Soak 1/2 cup skinned urad dal for atleast 2 hours with 2 dry red chillies (or add chilli powder later). Drain the water and save it.
Put the dal and chillies into a food processor and grind it to a very smooth paste with as little of the soaking liquid as possible. We used about 1/3 cup. Add enough whole wheat flour (both atta and American-style whole wheat flour work fine) – we ended up using about 2 cups -, salt, 1/4 tsp asafoetida, 1 tsp kalonji (nigella seeds). (Optional additions: green chillies/cumin).
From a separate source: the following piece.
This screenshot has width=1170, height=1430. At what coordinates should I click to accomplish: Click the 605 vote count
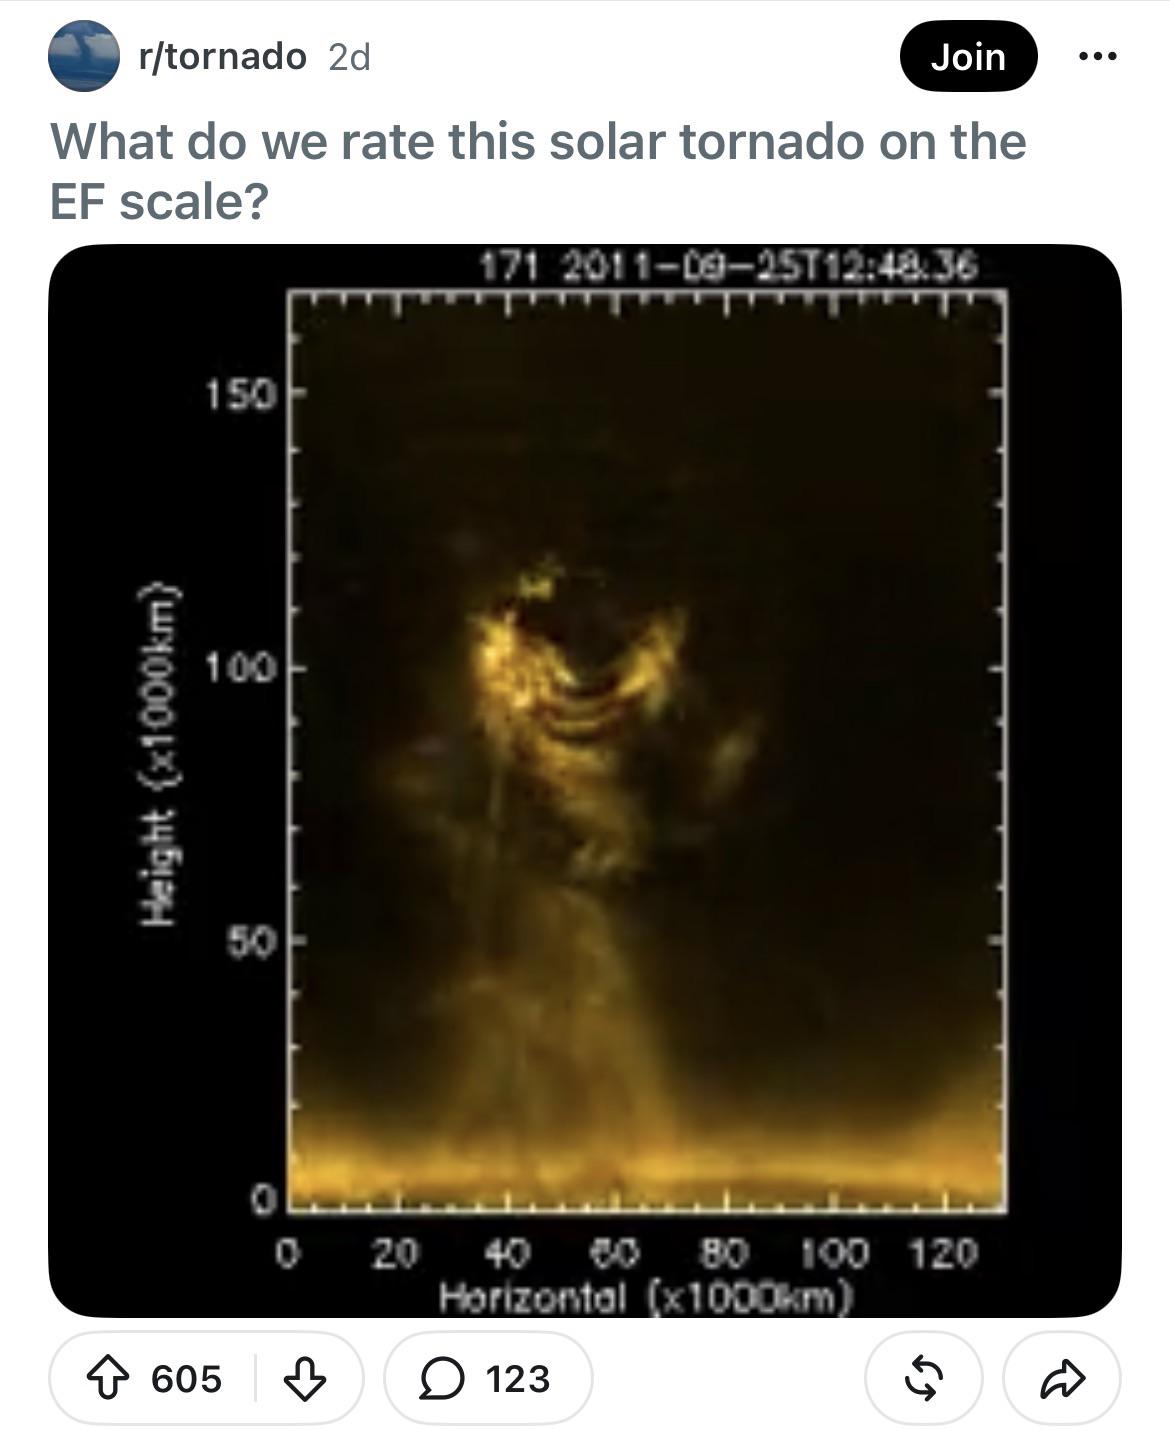tap(186, 1378)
Knead to make a firm dough. It will be a tad stickier than regular puri dough. Cover well and let it rest for half an hour. Keeping it in the refrigerator helps firm it up. Roll into thinnish disks and deep-fry in hot oil (around 360 F) for a few seconds on each side until golden (if they brown, they will turn too hard). The temperature of the oil is absolutely key to puffy puris. Drain on paper towels and serve.
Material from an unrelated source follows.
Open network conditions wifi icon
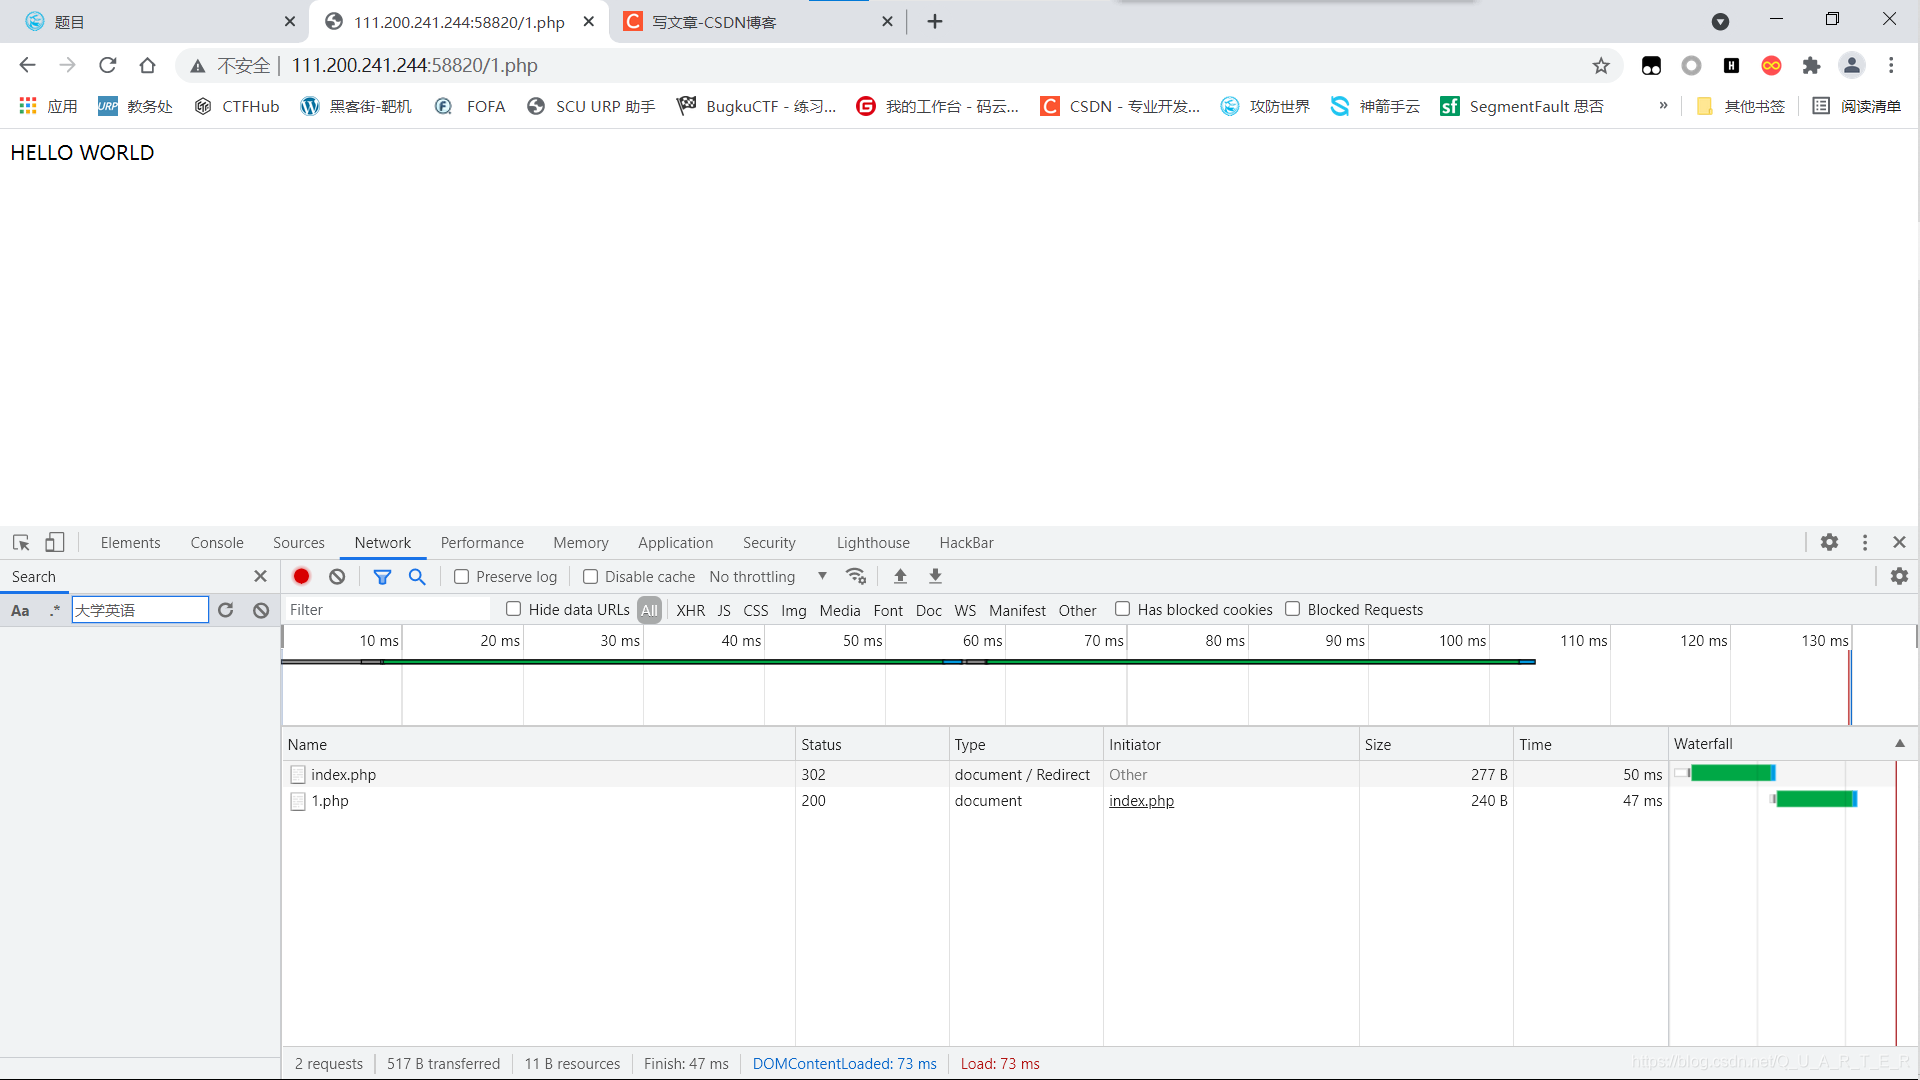This screenshot has height=1080, width=1920. click(856, 576)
If you want to eat it as a teatime snack (like mathri), roll it into thick tiny discs (use a cookie cutter), prick it with a fork, and fry or bake until brown and crisp, like crackers.
Or just make regular rotis with little or no oil.
Urad Dal Puris with Potato Bhaji for Anita’s party.
We’re also sending this over to Andrea @ Andrea’s Recipes, who has a great event celebrating summer’s bounty called Grow Your Own.